Ivan Pavlov, a famous physiologist and Nobel Prize winner, is sitting in a restaurant. The phone rings.
‘Damn it! I forgot to feed the dogs!’ the academician jumps up.
Only those who are not familiar with the theory of the conditioned reflex will not laugh at this short joke. Over time, Pavlov himself developed a conditioned reflex and absolutely any ringing sound gradually began to remind the academician of the need to feed the dogs.
Scientists are writing a report on a laboratory study of the effectiveness of a new drug:
– 33% of experimental animals responded to the drug with positive dynamics.
– 33% showed indifference to therapy.
– Unfortunately, the third mouse ran away.
This anecdote is about the experimental technique, sample size, and missing measurements. Naive logic tells us that if one object has some property, then another similar object will have it as well. If one glass breaks when falling from two meters height onto the stairs, then the other glass will also break.

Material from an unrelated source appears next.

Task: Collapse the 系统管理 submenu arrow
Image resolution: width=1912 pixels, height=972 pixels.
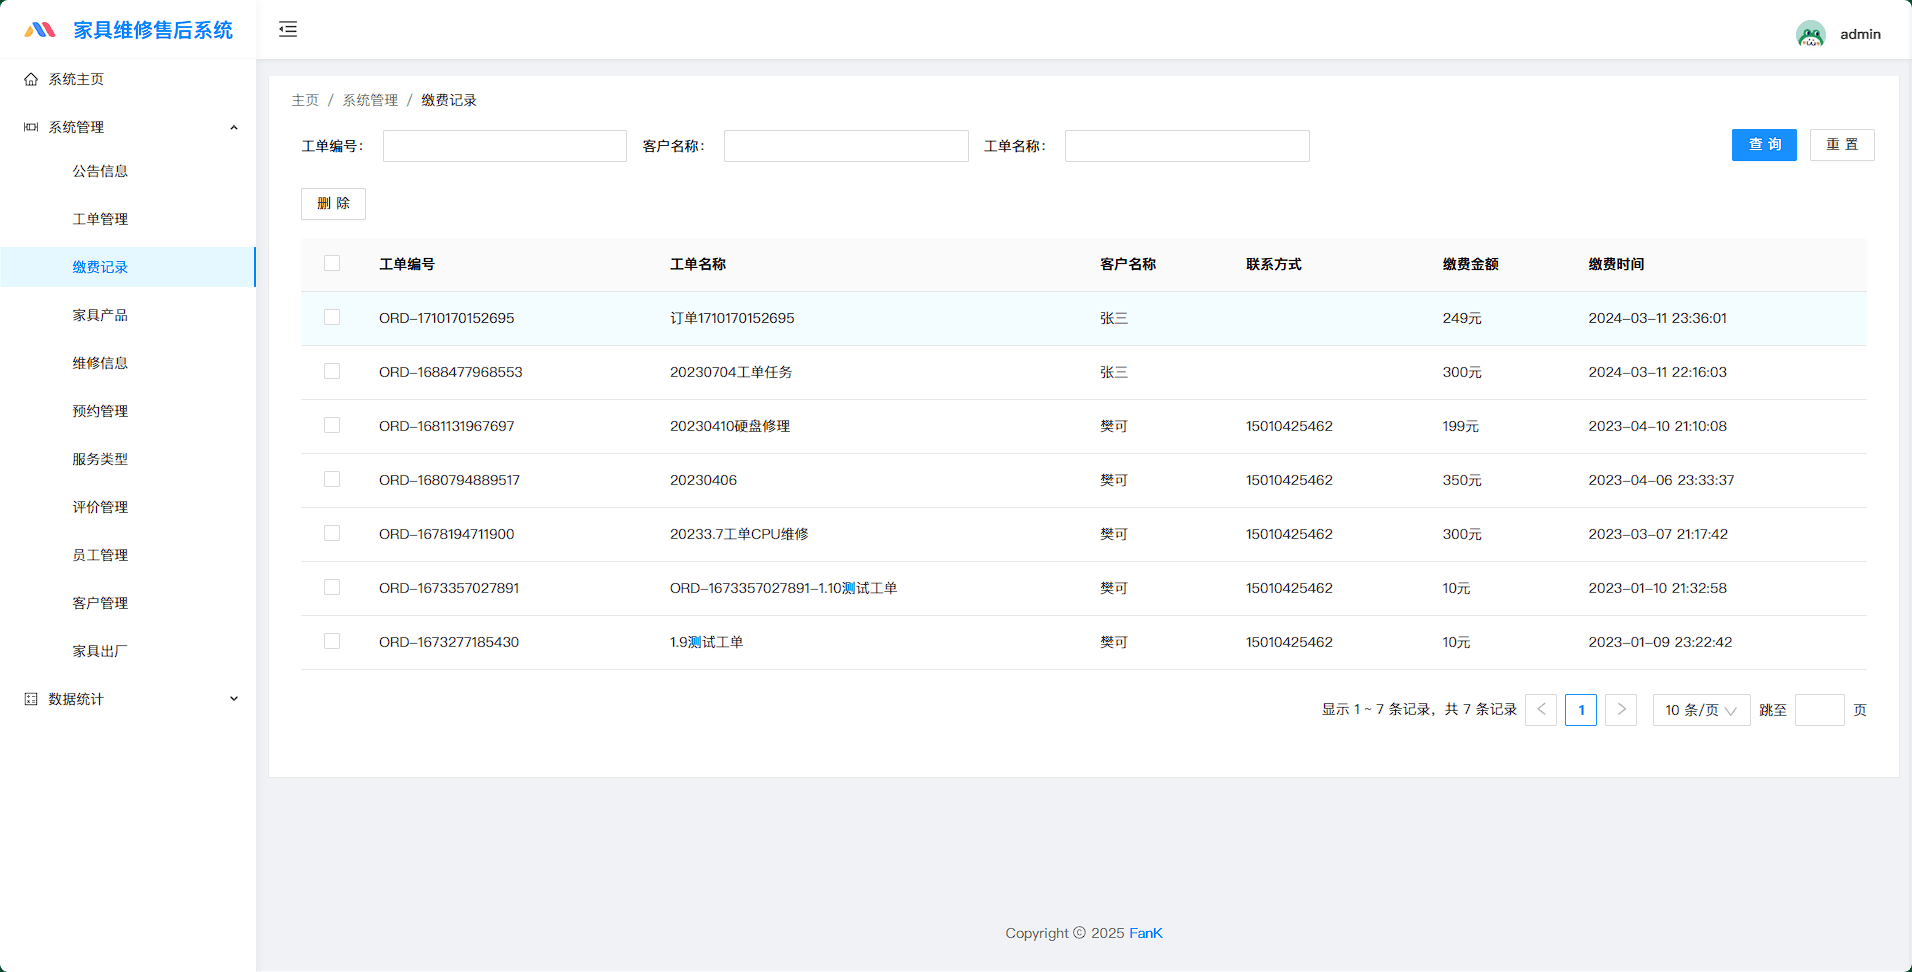Action: (234, 127)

But the real world is much more complicated, even in the case of a glass. The broken glass could have a hidden defect, or it could be affected by the speed at which the glass fell, or the hardness of the ladder itself, or something else. To be sure, you need to drop at least a dozen, preferably several hundred, glasses. It is advisable that different people throw them in order to exclude the influence of the experimenter on the result.
Therefore, do not rush to say: ‘Scientists have messed something up again!’ Science can obtain relatively objective results. You just have to work very seriously with the methods, tell jokes and make sure that no mice run away.